Sunday, November 7, 2010

The Ill-behaved Sophers

For the past several weeks J and I have been wonderfully pleased in Super-Sophie’s return to health. She will always have problems with her ears, but the infection seems to be waning, and I think we’ve actually found a vet who GETS IT.

No, I promise, that’s not a transition into some political pundit’s perspective on the ‘historic’ mid-term elections.

By IT, I mean our personal pet-parenting style.

There, now you know what IT is. Share with your friends.

There’s a drawback to Sophie’s better health, however. Feeling better allows Sophie to return to some of her more disturbing neurotic behaviors.

First, she’s paying attention to her surroundings more. This means that we bark more. We bark when people drive down the street. We go nuclear when someone walks a dog down the street.

Sidebar to the people I have never met before who have, unfortunately, walked their dog down our street, and been exposed to our dogs vicious-sounding protests, and then my peals of laughter—I am sorry. I know it is inappropriate to laugh at you. I also think it is like laughing at a child’s amusing yet bad behavior choices. I am condoning her barking at you by laughing in response, and I think on some level, she knows.

But the way you jump, and swing around, with a look of shock on your face… Well, I promise that I am not really a sadist. It’s just funny that everyone has the same damn reaction to my dog.

The thing that really bugged me, however, is when she decided to expend a tremendous amount of energy barking at the hot air balloon outside our patio door in the early morning hours. Not only did she wake me up—I am pretty sure that her reaction to a freaking hot air balloon woke up the entire neighborhood.

Perhaps she’s just indignant at the fact that people get up and do things in the early morning hours of a weekend day. Gosh people! Way to ruin it for the rest of us by making us feel guilty about our weekend- inspired sloth!

Even Sophie knows that you do not go out and do things before noon on a Sunday!

Then there’s the paper towel eating.

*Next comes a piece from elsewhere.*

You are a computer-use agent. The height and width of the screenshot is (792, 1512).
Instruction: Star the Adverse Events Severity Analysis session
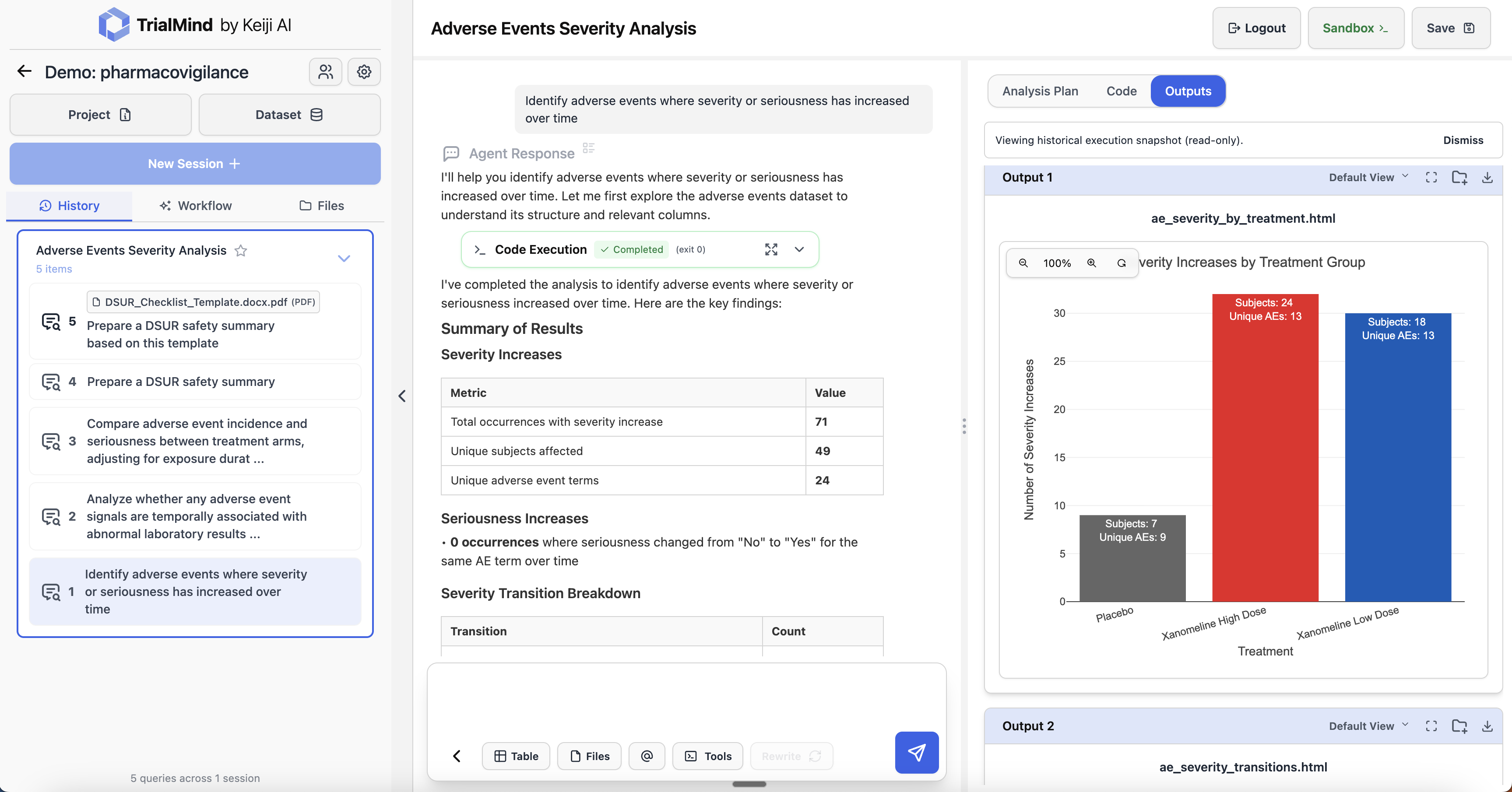(241, 250)

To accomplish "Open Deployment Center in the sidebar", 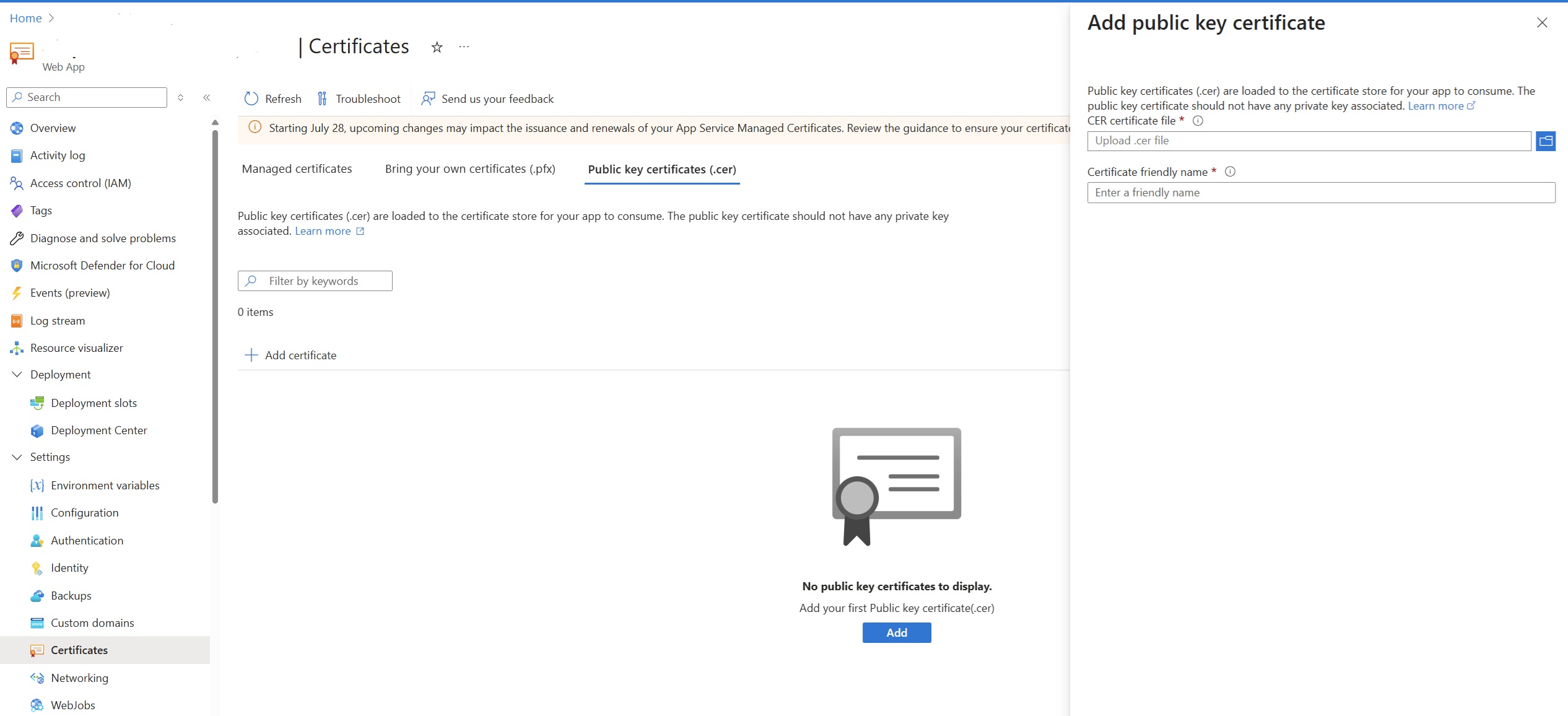I will (99, 430).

I cannot even begin to explain how tired I am with being on Sophie poop-watch.

Apparently, she’s not. I know that it’s pretty common for dogs to inspect their waste. They smell it to gauge their health, and I’m down with that (although I don’t know how helpful it really is, since she can’t talk to me to tell me if something is up), but Sophie takes it a bit far. I am happy she’s not a poop-eater (she’s too much of a princess for that), but she does more than inspect her pee to see if we’ve been sneaking antibiotics in her cheeseballs again.

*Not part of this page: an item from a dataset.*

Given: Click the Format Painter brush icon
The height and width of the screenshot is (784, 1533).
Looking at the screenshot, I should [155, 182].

Whenever she poops, she’s so damned pleased with herself that she trots two full circles around the backyard fence, celebrating the fact that she pooped! Yes, I do mean trot. Like a freaking trained pony.

This becomes really annoying when you are standing outside, waiting for her to be ready to come in and it is 28 degrees and you didn’t wear shoes outside on the cold patio.

Finally, there’s the fact that she’s decided that K is her enemy—especially when it comes to sitting down at the kitchen table. The underneath of the kitchen table is her personal Super-Sophie bat cave. She’s decided that K is the Joker to her Batman, and that if he were to sit down at the kitchen table—for, oh, I don’t know, dinner—then that is a direct attack on her secret lair.

Except that she doesn’t growl at him or try to harm him. She complains-- like she is talking. She sounds like Scooby Doo. “Rawr-Rawr, Rawr-RRRAAAAAWWWWWWRRRRRR.”

Which was funny, at first, but is not so much fun since it has become the daily soundtrack to eating supper.

“So, Sarah,” you may be asking me behind your computer screen, “Why don’t you train her to behave differently?” Ha!

Don’t you think we’ve tried? Sophie-training, on the whole, does not give you the desired behavior. It gets you a look of contempt and a sigh. From a dog.

I dare the Dog Whisperer to come and try his hand on Sophers. I think it would be his first fail. I think he would run away, crying.

She really does have a scathing look of contempt.